Tuesday 20211116

Workout – Metcon (No Measure)


10 Sets (1 set every 2 minutes)
Odd set: 300/250m Row
Even Sets: 15 Burpee Over Rower

Target time each set: Sub 60 seconds
Time cap each set: 90 Seconds

Scaling Option
10 Sets (1 set every 2 minutes)
Odd set: 200/175m Row
Even Sets: 10 Up Downs + Step Over Rower

Accessory – Warm-up (No Measure)

Bent Over Barbell Row
4 sets: 10 reps
*Build to a moderate weight, stay the same or build across sets
Focus: With a double overhand grip, deadlift bar to waist and then lower to a hang position (right above the knees) to start each set. Aim to pull with the elbows (rather than the hands) and bringing the bar to the hips (do not pull high towards the upper abdomen). Focus on getting a strong back contraction with each rep.
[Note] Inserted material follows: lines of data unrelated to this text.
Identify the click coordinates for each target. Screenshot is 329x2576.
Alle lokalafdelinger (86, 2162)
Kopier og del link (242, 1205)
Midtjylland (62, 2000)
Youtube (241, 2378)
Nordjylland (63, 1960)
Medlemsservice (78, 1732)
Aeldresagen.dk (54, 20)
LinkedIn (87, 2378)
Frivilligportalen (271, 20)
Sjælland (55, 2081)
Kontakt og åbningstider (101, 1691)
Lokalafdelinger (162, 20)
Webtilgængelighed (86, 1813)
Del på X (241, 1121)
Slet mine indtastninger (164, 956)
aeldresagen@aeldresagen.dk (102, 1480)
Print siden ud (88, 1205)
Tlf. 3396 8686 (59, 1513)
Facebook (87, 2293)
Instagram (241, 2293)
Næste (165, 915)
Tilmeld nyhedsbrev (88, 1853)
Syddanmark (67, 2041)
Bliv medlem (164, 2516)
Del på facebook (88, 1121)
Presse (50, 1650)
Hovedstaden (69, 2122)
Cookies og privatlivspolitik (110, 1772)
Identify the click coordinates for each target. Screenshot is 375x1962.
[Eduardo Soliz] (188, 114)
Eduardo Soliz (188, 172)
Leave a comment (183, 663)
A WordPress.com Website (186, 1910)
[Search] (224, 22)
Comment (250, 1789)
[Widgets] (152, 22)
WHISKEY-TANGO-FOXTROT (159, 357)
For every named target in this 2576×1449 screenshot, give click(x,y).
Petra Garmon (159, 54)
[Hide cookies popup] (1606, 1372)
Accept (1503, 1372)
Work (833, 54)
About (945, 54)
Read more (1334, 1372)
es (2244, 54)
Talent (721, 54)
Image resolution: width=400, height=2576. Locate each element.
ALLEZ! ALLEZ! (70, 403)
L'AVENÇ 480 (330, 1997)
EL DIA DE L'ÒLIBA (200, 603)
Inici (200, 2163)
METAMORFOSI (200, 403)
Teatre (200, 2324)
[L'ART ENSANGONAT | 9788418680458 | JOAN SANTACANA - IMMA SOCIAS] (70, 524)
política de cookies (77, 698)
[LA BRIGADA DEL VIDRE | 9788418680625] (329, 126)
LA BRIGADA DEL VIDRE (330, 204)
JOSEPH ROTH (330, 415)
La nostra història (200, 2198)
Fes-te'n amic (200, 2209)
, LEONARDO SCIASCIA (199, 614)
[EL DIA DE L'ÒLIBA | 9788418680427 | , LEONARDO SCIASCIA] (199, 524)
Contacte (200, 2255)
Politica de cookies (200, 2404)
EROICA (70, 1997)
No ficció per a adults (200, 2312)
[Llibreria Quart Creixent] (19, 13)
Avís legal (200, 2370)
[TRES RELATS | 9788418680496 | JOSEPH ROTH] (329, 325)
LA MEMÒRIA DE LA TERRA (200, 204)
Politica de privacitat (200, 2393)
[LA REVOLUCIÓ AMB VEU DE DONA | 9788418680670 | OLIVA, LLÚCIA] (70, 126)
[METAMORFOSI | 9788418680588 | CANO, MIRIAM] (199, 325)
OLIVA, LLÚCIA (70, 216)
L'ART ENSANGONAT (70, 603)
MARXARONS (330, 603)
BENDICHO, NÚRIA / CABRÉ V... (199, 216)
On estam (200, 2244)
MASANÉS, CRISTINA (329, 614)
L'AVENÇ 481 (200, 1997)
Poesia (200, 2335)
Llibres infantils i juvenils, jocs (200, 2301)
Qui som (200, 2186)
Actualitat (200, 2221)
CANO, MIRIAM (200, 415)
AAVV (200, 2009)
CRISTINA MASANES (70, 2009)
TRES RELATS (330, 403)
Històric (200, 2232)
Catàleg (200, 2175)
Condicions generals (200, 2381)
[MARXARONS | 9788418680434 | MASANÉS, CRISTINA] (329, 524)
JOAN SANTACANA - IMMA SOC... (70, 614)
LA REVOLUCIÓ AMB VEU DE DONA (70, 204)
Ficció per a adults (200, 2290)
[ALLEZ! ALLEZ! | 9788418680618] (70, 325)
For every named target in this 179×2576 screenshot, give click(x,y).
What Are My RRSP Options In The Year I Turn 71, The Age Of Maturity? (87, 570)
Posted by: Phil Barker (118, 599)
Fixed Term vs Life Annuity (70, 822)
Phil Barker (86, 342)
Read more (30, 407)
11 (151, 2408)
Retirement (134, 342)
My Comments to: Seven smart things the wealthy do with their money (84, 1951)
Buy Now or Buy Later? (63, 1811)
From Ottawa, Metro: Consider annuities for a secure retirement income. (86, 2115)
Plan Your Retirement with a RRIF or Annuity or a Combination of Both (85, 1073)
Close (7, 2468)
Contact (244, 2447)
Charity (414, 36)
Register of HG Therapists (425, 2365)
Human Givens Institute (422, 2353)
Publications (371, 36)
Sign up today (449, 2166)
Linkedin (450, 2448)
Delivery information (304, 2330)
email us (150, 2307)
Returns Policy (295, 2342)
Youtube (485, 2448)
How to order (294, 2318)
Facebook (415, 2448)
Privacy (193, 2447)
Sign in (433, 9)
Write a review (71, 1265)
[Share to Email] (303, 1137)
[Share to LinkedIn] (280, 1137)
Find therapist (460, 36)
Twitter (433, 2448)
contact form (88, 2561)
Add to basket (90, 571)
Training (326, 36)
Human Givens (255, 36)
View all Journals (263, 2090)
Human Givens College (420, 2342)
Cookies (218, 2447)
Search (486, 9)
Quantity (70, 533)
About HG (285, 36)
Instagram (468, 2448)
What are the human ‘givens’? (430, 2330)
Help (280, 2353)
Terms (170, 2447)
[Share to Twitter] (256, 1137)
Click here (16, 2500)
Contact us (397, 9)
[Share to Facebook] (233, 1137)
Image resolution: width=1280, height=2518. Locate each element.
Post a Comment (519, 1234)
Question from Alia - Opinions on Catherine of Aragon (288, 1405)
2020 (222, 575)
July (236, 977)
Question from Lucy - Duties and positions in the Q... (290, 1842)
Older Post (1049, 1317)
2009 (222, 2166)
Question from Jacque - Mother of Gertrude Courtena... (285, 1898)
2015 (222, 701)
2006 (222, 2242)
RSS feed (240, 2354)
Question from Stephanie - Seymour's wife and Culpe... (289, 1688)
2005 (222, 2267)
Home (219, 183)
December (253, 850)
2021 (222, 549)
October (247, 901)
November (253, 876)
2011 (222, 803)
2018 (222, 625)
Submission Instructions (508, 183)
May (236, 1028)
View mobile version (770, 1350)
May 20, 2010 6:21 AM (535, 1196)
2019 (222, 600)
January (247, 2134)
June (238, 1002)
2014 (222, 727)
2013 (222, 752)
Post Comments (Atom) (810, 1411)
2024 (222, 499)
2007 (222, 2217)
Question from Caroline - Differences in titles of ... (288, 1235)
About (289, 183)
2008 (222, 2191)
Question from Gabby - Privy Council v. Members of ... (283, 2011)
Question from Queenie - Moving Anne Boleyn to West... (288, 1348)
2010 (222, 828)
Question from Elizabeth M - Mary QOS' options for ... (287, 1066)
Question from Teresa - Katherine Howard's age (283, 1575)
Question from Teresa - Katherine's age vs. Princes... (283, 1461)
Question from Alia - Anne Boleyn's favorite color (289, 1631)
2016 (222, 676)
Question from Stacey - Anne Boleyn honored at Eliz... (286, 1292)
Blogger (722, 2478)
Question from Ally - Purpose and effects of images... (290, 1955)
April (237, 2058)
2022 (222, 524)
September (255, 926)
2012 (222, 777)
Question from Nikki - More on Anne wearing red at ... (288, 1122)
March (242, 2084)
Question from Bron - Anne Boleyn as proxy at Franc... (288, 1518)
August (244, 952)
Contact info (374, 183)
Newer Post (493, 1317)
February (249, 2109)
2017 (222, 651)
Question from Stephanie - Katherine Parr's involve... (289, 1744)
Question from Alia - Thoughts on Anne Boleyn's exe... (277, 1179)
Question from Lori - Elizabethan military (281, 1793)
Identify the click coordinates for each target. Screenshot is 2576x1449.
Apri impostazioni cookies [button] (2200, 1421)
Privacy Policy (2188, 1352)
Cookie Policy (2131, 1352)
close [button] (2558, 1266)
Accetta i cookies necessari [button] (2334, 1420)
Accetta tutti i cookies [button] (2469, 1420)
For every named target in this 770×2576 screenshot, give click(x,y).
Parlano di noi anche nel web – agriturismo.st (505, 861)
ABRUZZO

Minimize the amount of kipping used between reps and feel the stretch in the lats/upper back when lowering the bar back to the hang position with each rep.

Accessory – Warm-up (No Measure)

Standing Alternating DB Hammer Curl
4 sets: 10 reps (each side)
Focus: Using either an incline bench or the rounded portion of a GHD pad, brace the back of the upper arm against the bench/pad. The bench/pad is used to completely isolate on the bicep and remove assistance from body/shoulder. Attempt very light weight before working sets to get a feel for range of motion/amount of isolation that is placed on the bicep. DO NOT OVERLOAD THIS MOVEMENT BY GOING TOO HEAVY. Curl the DB with one arm braced against the pad and then switch to the other side and complete on the opposite arm to finish the set.